## [Text]
The main goal of labor analgesia is to accomplish an ideal and desired level of pain relief and greater satisfaction of care provided to the patients. Maternal satisfaction, a multidimensional measure, is a common evaluation method that involves personal expectations, labor pain, perception of emotional control, communication skills of her caregiver and maternal involvement in decision making40,41,42,43. The meta-analysis and review by George et al.16 stated that PIEB with or without PCEA slightly improved maternal satisfaction. Our study showed that PIEB + PCEA resulted in significantly higher maternal satisfaction scores than CEI + PCEA, but the aggregated studies had significant heterogeneity (I2 = 98%). The use of a different neuraxial analgesia technique to initiate labor analgesia might have influenced maternal satisfaction. Our subgroup analysis suggested that heterogeneity was especially apparent when an epidural technique was used to initiate labor analgesia, likely due to the analgesia efficacy of the epidural technique itself being influenced by many factors (concentration, volume, composition of medicine, etc.). In fact, women’s self-diagnosis of the onset of labor and their perception of their labor duration when meeting their midwives has some impact on their admission to the labor ward and the timing of epidural analgesia32,44; thus, it is difficult to accurately measure maternal satisfaction at standard intervals or the same times with the standard assessment tools, all of which could cause heterogeneity, so the pooled results have to be interpreted with caution.

## [Dataset extract]
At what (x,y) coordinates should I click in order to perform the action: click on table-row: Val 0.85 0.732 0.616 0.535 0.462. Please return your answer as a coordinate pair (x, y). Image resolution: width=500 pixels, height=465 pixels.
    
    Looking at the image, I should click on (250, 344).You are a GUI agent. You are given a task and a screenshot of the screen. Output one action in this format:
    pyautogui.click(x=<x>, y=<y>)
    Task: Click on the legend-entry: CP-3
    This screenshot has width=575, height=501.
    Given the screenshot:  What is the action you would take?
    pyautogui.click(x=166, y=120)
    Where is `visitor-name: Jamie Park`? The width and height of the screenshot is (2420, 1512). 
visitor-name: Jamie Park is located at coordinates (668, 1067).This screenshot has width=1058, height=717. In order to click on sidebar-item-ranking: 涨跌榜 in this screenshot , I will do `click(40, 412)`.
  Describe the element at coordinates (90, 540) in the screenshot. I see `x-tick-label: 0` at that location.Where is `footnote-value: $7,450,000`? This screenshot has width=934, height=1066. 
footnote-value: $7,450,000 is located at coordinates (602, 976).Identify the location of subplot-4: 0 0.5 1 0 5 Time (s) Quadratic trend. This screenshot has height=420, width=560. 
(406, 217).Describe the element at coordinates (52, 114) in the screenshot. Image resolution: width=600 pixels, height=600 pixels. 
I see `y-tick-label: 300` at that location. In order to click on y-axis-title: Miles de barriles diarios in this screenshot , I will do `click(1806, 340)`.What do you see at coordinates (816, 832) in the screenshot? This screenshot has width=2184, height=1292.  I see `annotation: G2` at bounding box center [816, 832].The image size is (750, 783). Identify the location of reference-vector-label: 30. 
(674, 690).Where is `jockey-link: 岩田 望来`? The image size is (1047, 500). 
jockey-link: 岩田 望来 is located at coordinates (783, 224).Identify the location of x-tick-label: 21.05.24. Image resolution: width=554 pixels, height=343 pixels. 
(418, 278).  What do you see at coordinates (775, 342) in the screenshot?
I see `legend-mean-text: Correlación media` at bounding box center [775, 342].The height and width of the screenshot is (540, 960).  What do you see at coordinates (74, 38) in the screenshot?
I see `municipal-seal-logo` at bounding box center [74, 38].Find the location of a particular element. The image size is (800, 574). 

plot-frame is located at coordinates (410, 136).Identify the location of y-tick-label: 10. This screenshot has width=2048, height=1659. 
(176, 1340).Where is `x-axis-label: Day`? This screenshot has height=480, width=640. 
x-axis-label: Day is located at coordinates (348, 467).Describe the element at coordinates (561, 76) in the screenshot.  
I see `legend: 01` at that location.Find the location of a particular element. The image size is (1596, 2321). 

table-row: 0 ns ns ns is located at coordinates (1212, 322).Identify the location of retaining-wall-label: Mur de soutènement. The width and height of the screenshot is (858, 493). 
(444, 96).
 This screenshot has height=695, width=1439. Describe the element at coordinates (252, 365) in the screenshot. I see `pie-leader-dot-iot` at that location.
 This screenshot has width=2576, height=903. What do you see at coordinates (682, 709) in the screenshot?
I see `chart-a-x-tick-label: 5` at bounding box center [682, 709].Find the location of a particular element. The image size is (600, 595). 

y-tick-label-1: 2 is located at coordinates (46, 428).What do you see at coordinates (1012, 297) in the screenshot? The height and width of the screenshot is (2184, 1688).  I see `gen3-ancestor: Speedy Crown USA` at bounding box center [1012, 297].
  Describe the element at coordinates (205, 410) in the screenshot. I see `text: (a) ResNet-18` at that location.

## [Explore the material]
1 - Check each statement against the labor pain relief text and mark it yes or no, quoting the words that decide it. (a) The study found that PIEB + PCEA gave significantly higher maternal satisfaction scores than CEI + PCEA. (b) The pooled studies showed little heterogeneity. (c) Heterogeneity was especially clear when a spinal technique was used to start labor analgesia.
2 - Carry the labor pain relief text forward from its last sentence.

## [Answers]
1 -
(a) Yes: "PIEB + PCEA resulted in significantly higher maternal satisfaction scores than CEI + PCEA"
(b) No: "the aggregated studies had significant heterogeneity (I2 = 98%)"
(c) No: "heterogeneity was especially apparent when an epidural technique was used to initiate labor analgesia"

2 -
There are several limitations to this study. First, none of the included studies reported all of the relevant outcomes, thus limiting the statistical power of this systematic review. Second, labor analgesia was not evaluated in the same way; some trials recorded VAS scores during the overall labor progression at different time points, while several studies used the incidence of breakthrough pain to indirectly reflect labor analgesia. Third, most trials nearly consistently reported maternal satisfaction to evaluate the relief of labor pain, but significant heterogeneity was observed among studies. Fourth, only two trials recruited parous subjects; the remaining studies included uncomplicated nulliparous women, which likely limits the conclusions to be extrapolated to women presenting with multiple gestations and parous women. Fifth, despite only these trials directly comparing the PIEB + PCEA regimen with the CEI + PCEA regimen were included in this systematic review, significant clinical heterogeneity with respect to labor analgesia initiation, LA concentration or volume and drug delivery regimens still existed, which may affect maternal and obstetric outcomes28,45.

In conclusion, the PIEB + PCEA regimen, compared with the CEI + PCEA regimen, showed greater benefit for decreasing the risk of instrumental delivery, relieving labor pain, decreasing LA consumption, and improving maternal satisfaction, but future prospective and adequately powered studies should be conducted to confirm earlier findings and optimize the PIEB settings with respect to LA concentration, volume boluses, time intervals, etc. Given that women’s own perceptions and expectations regarding the onset and process of labor affect the evaluation of satisfaction, educational strategies for the implementation of these techniques should be taken to guide pump programming.